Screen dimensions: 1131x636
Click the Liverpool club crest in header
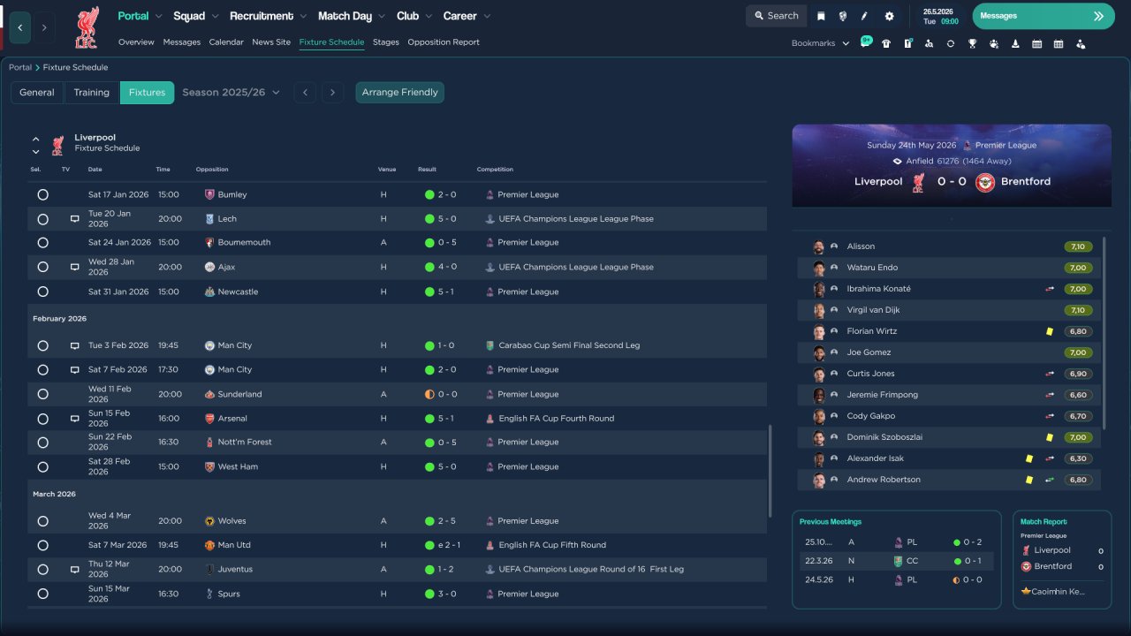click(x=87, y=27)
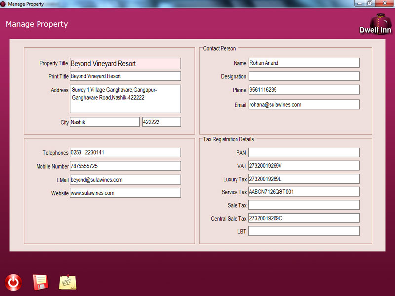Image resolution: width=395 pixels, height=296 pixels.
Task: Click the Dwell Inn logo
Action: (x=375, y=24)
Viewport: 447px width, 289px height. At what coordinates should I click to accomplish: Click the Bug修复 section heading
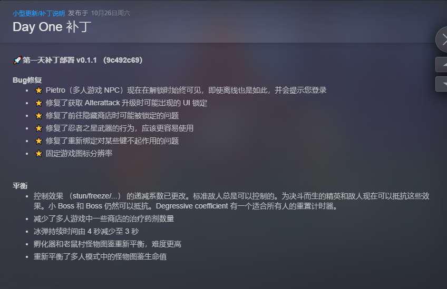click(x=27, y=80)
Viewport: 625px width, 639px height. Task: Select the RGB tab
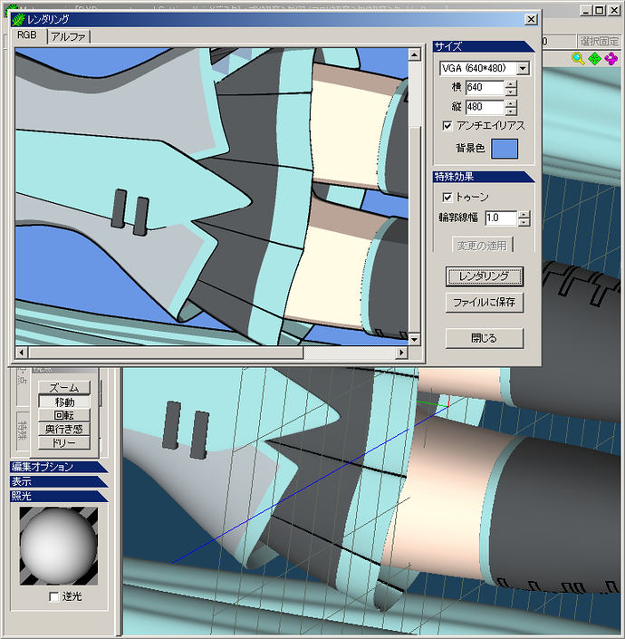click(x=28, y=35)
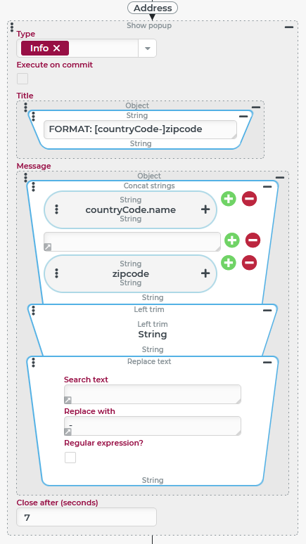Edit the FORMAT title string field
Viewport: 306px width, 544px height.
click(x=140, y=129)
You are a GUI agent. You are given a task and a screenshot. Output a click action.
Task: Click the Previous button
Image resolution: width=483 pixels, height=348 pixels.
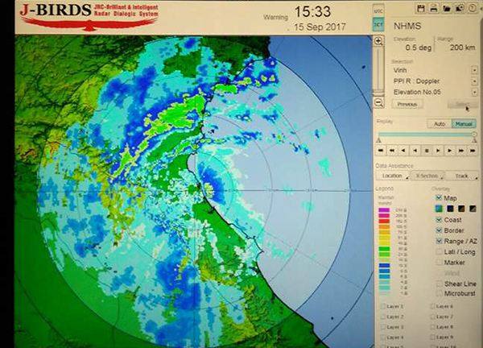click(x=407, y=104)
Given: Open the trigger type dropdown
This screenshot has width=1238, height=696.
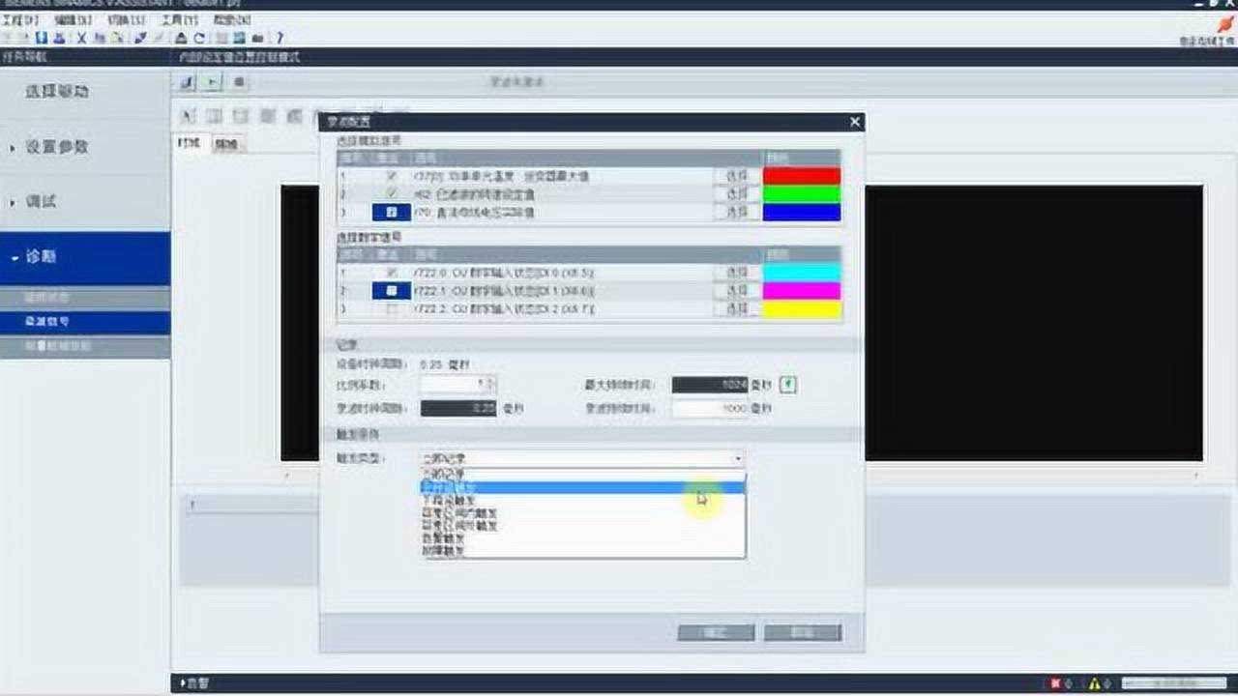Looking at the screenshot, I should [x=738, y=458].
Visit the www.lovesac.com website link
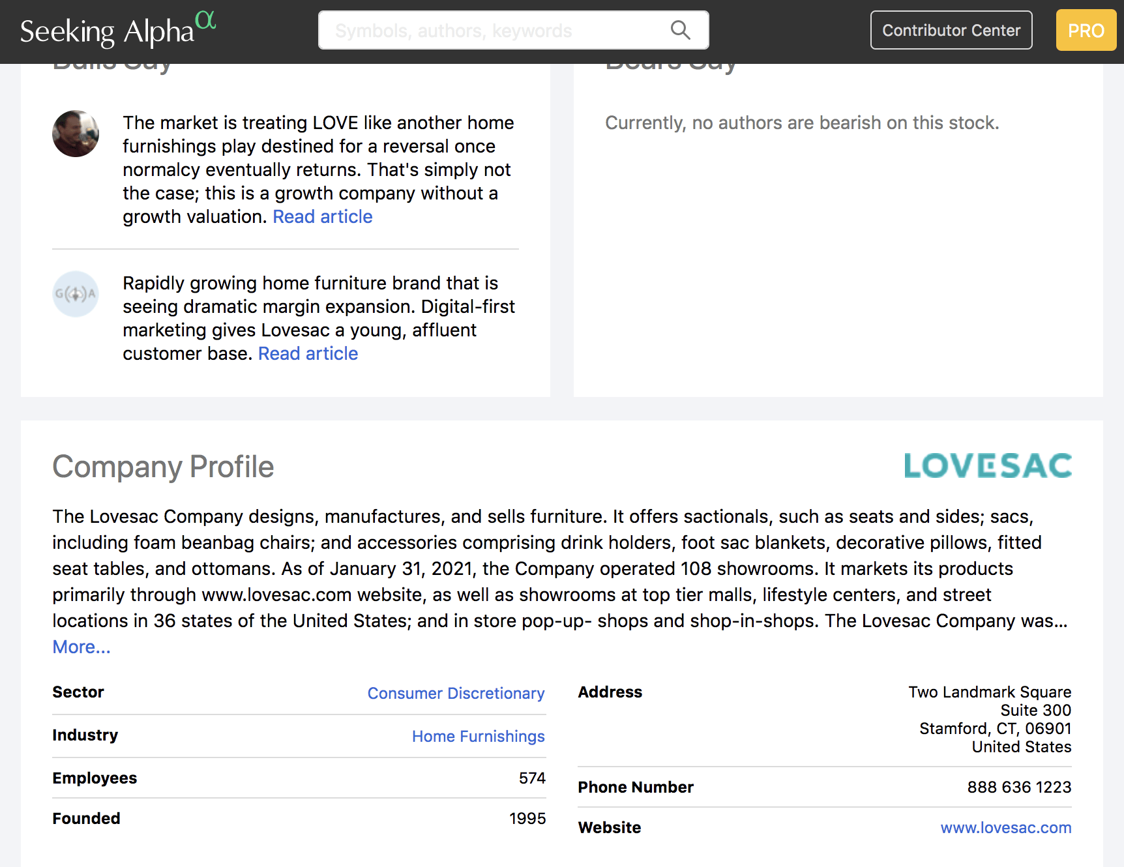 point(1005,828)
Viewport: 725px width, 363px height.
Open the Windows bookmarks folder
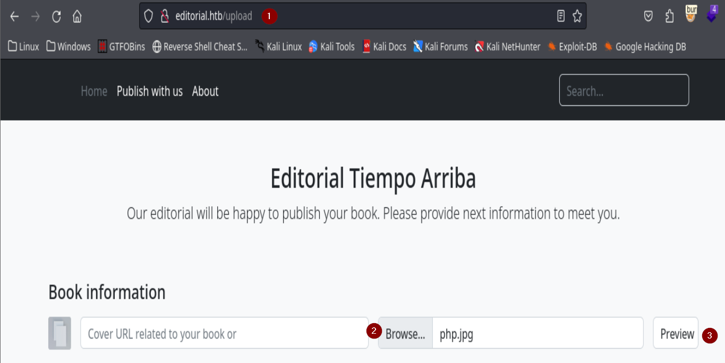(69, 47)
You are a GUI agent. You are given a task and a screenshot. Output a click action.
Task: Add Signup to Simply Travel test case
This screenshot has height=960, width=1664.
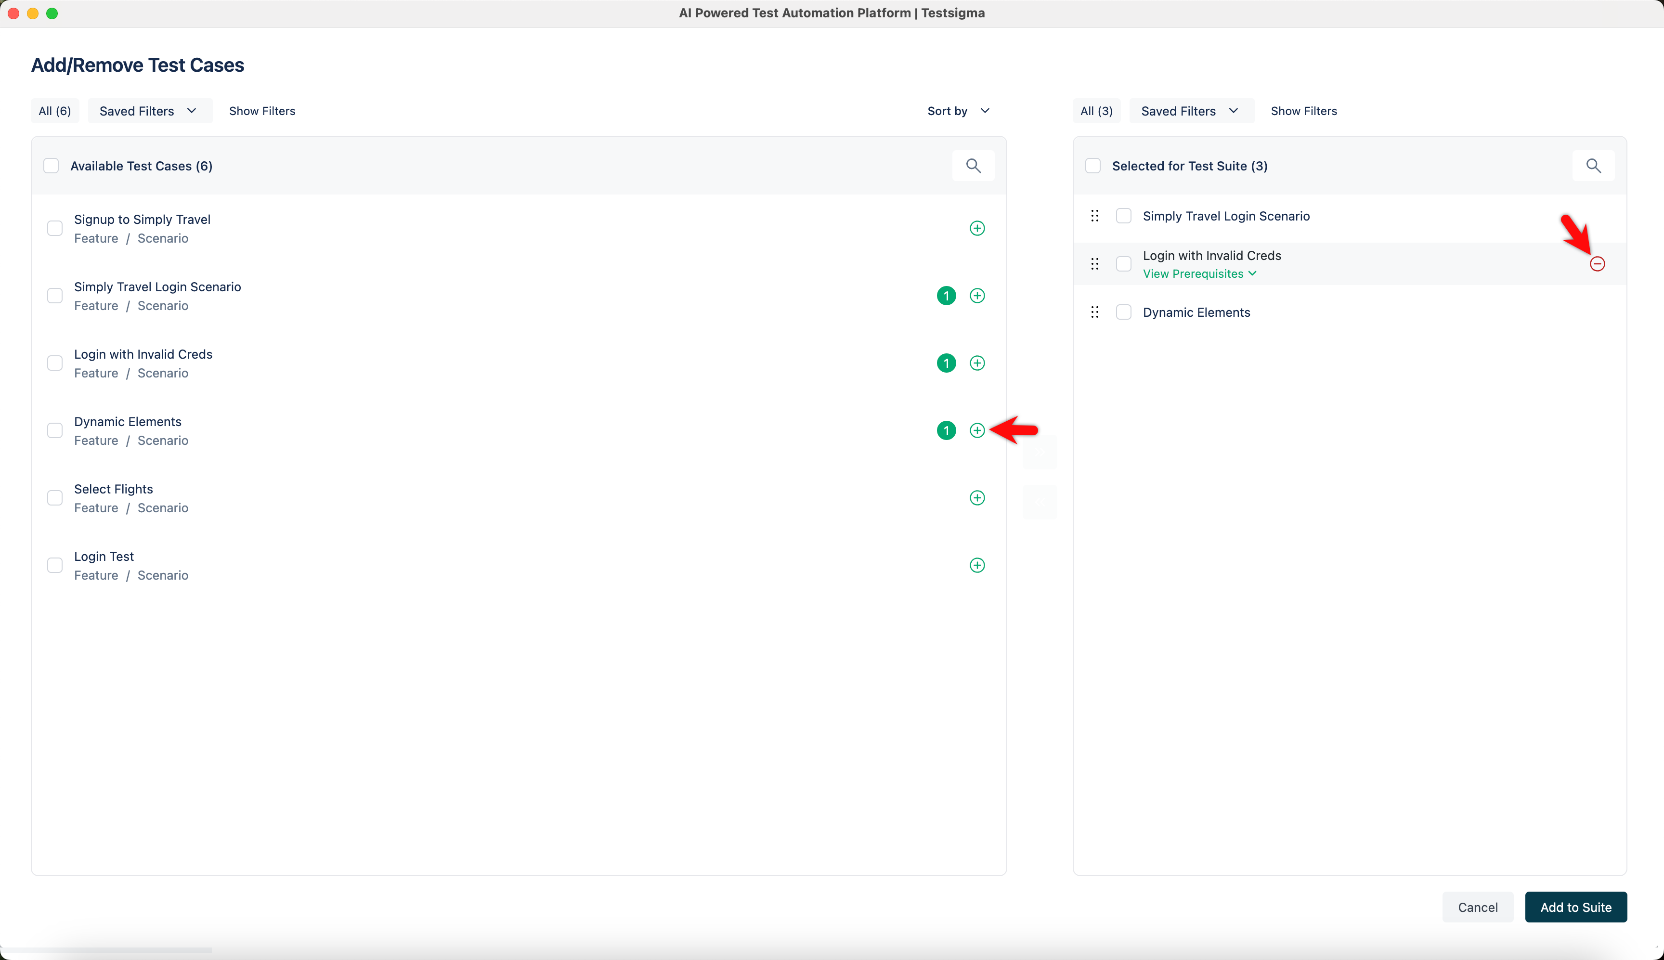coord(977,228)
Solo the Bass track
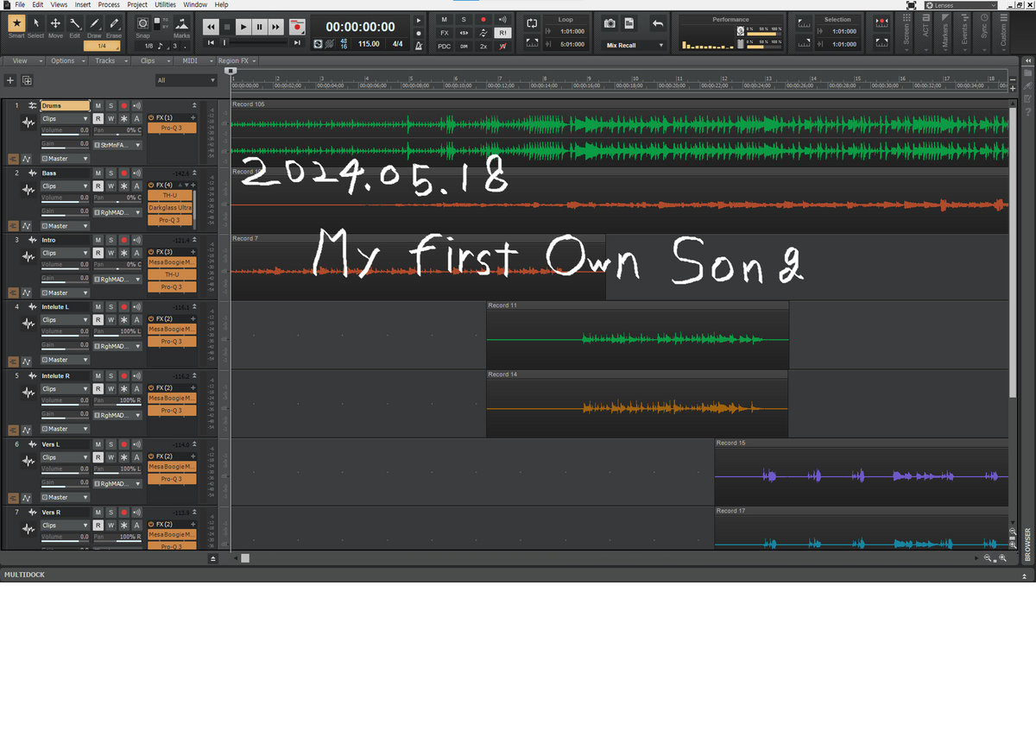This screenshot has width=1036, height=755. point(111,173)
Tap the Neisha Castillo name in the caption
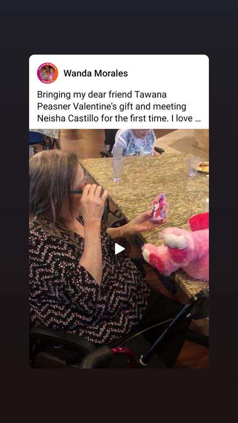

§ **AIM OF THE EXERCISE**: Put every line of the rows above into a numbered list, leaving out blank lines and the pictures.

§ **FULL OUTPUT**:
1. Screen dimensions: 1131x636
2. Click the Liverpool club crest in header
3. click(x=87, y=27)
4. Image resolution: width=395 pixels, height=296 pixels.
5. Task: Click the Dwell Inn logo
6. Action: (x=375, y=24)
7. Viewport: 447px width, 289px height. At what coordinates should I click to accomplish: Click the Bug修复 section heading
8. click(x=27, y=80)
9. Viewport: 625px width, 639px height. Task: Select the RGB tab
10. click(x=28, y=35)
11. Edit the FORMAT title string field
12. Viewport: 306px width, 544px height.
13. click(x=140, y=129)
14. You are a GUI agent. You are given a task and a screenshot. Output a click action.
15. Task: Click the Previous button
16. Image resolution: width=483 pixels, height=348 pixels.
17. click(x=407, y=104)
18. Given: Open the trigger type dropdown
19. This screenshot has width=1238, height=696.
20. Looking at the screenshot, I should [x=738, y=458].
21. Visit the www.lovesac.com website link
22.  point(1005,828)
23. Viewport: 725px width, 363px height.
24. Open the Windows bookmarks folder
25. (69, 47)
26. You are a GUI agent. You are given a task and a screenshot. Output a click action.
27. Task: Add Signup to Simply Travel test case
28. This screenshot has height=960, width=1664.
29. coord(977,228)
30. Solo the Bass track
31. This screenshot has width=1036, height=755. point(111,173)
32. Tap the Neisha Castillo name in the caption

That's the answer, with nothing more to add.